UNSW quantum computing engineers perform multiple control methods in one atom

University of New South Wales (UNSW) have demonstrated multiple ways to write quantum information in silicon for more flexible quantum chips design.

Quantum computing engineers at UNSW have shown they can encode quantum information, which is the special data in a quantum computer, in four unique ways within a single atom, inside a silicon chip.

The achievement could alleviate some of the challenges in operating tens of millions of quantum computing units in just a few square millimetres of a silicon quantum computer chip.

In a paper published recently in Nature Communications the engineers described how they used the sixteen quantum ‘states’ of an antimony atom to encode quantum information.

Antimony is a heavy atom that can be implanted in a silicon chip, replacing one of the existing silicon atoms.
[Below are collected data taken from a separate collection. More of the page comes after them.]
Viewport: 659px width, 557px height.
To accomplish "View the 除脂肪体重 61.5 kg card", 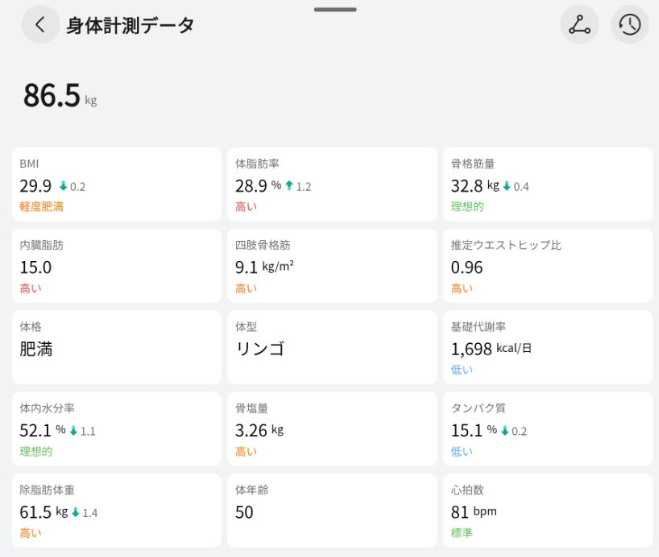I will point(116,510).
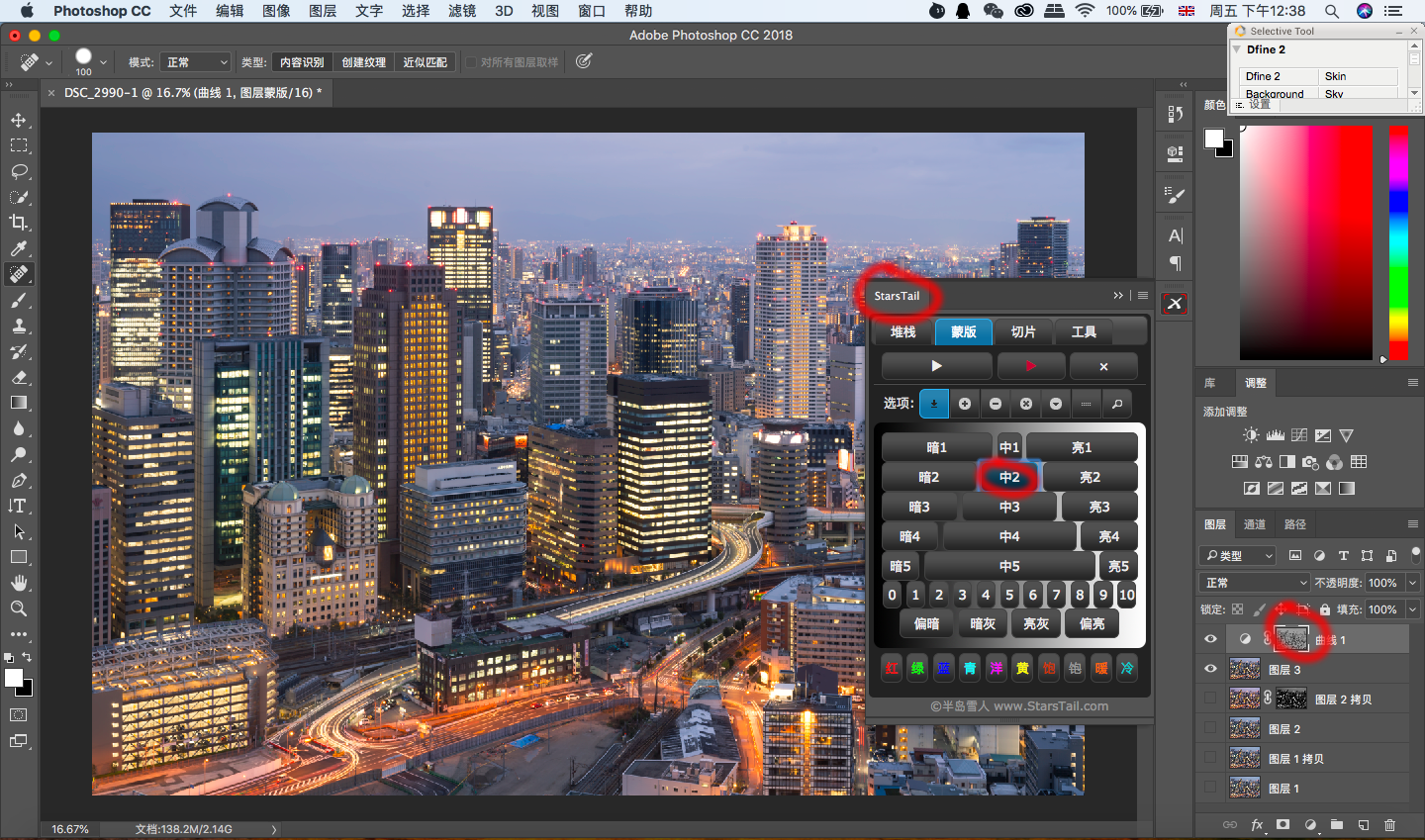Open the 滤镜 menu
This screenshot has width=1425, height=840.
(461, 11)
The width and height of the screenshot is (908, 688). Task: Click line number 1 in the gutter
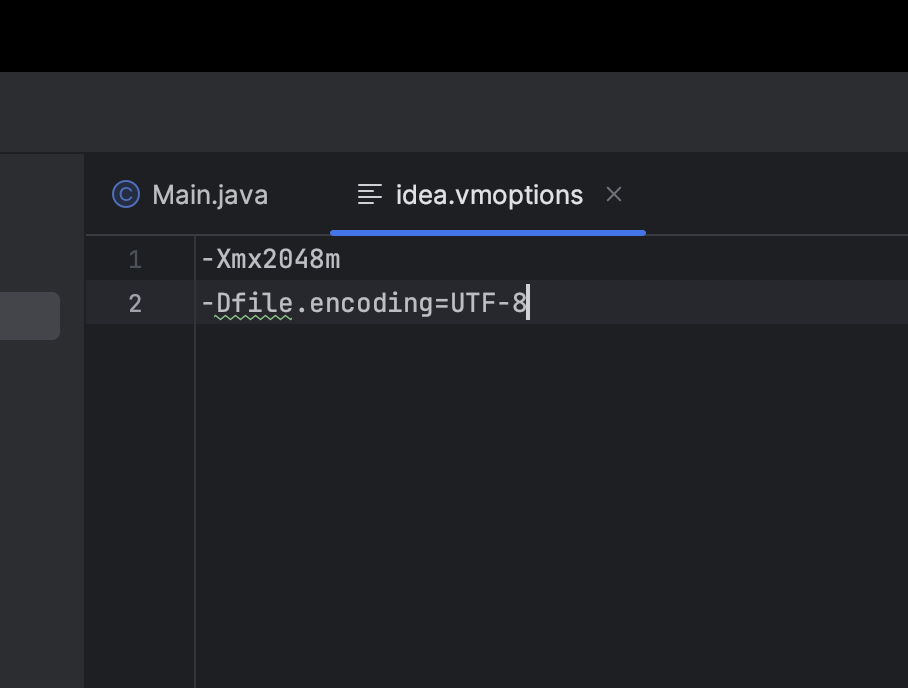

This was chosen as its nucleus possesses eight distinct quantum states, plus an electron with two quantum states. Resulting in a total of 8 x 2 = 16 quantum states, all within one atom,

Reaching the same number of states using simple quantum bits, also known as qubits which are the basic unit of quantum information, would require manufacturing and coupling four of them.

Lead author Irene Fernandez de Fuentes says the team, under the guidance of Scientia Professor Andrea Morello, drew on more than a decade’s work that had established different methods of quantum control to show all were possible within the same atom.

The quantum computers of the future will have millions, if not billions of qubits working simultaneously to crunch numbers and simulate models in minutes what would take today’s supercomputers hundreds or even thousands of years to complete.

“We are investing in a technology that is harder, slower, but for very good reasons, one of them being the extreme density of information that it’ll be able to handle,” said Prof. Morello.

The research group will return to the lab to use the large computational space of the antimony atom to perform quantum operations that are much more sophisticated than those afforded by plain qubits.